## What is needed:
In the data below, begin at the line that has "You are a computer-use agent." and stop after the line that has "coord(457,430)". Rewrite those lines with "Secret" replaced by "Private", keeping all else the same and leaving out the pictures.

## Provided entries:
+++

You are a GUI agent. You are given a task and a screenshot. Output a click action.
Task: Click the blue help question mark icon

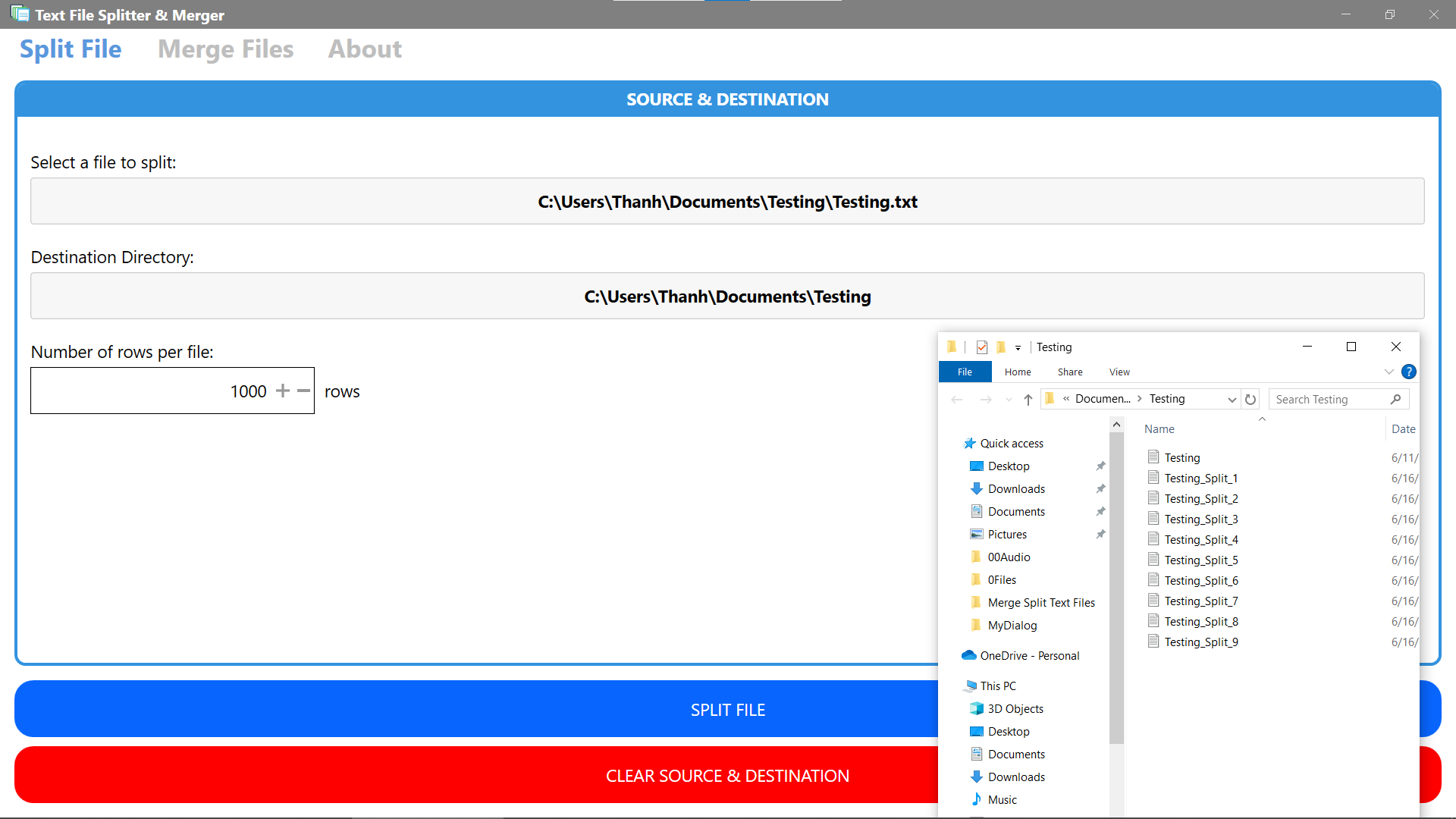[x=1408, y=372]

+++

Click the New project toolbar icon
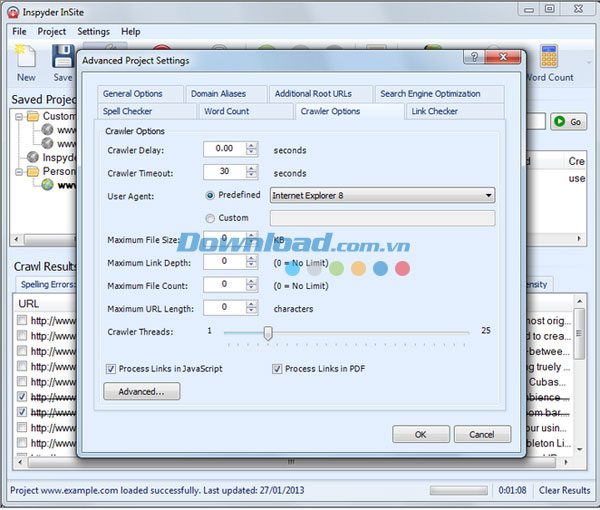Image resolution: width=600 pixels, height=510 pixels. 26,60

+++

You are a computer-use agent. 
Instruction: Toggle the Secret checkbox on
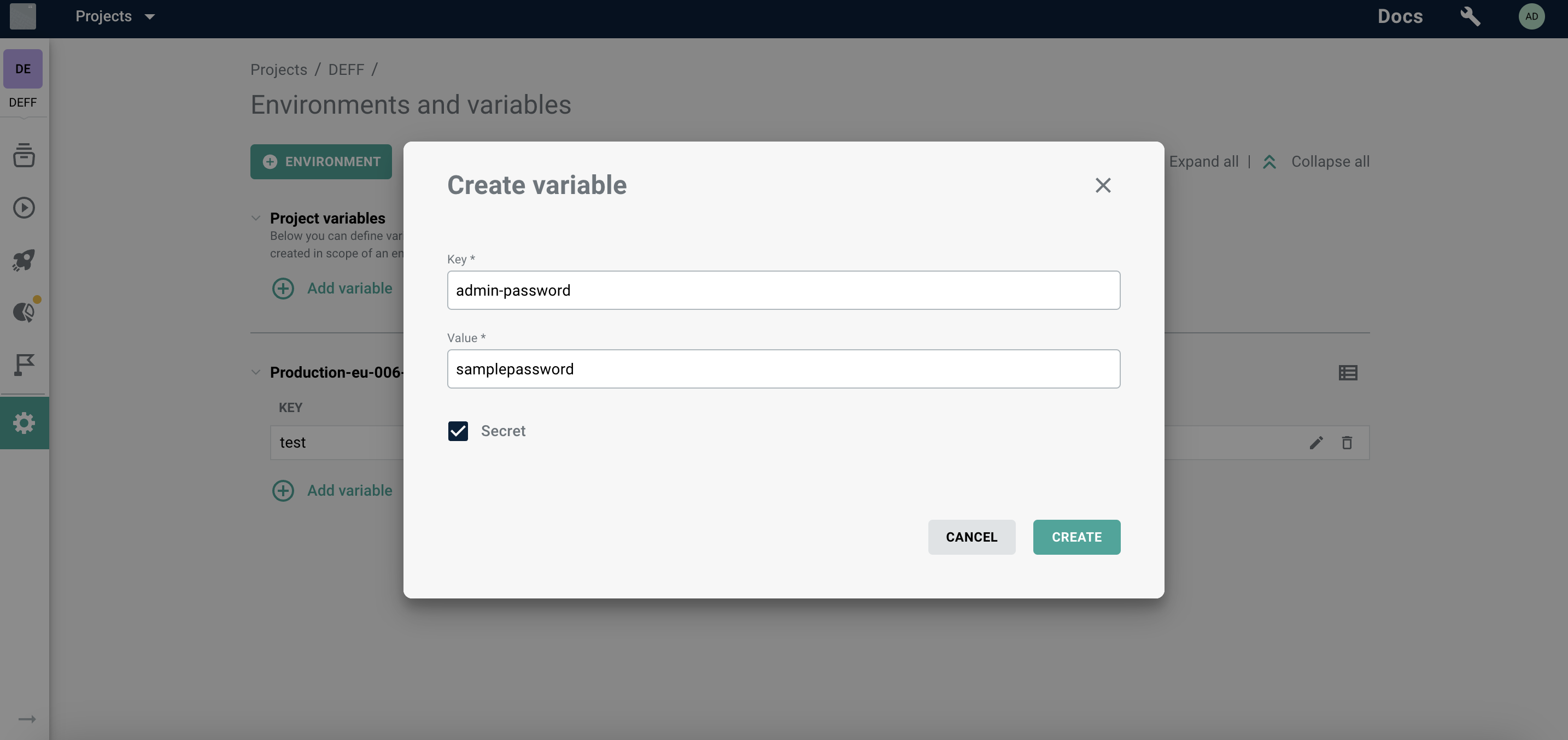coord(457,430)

+++

## Answer to this problem:
You are a computer-use agent. 
Instruction: Toggle the Private checkbox on
coord(457,430)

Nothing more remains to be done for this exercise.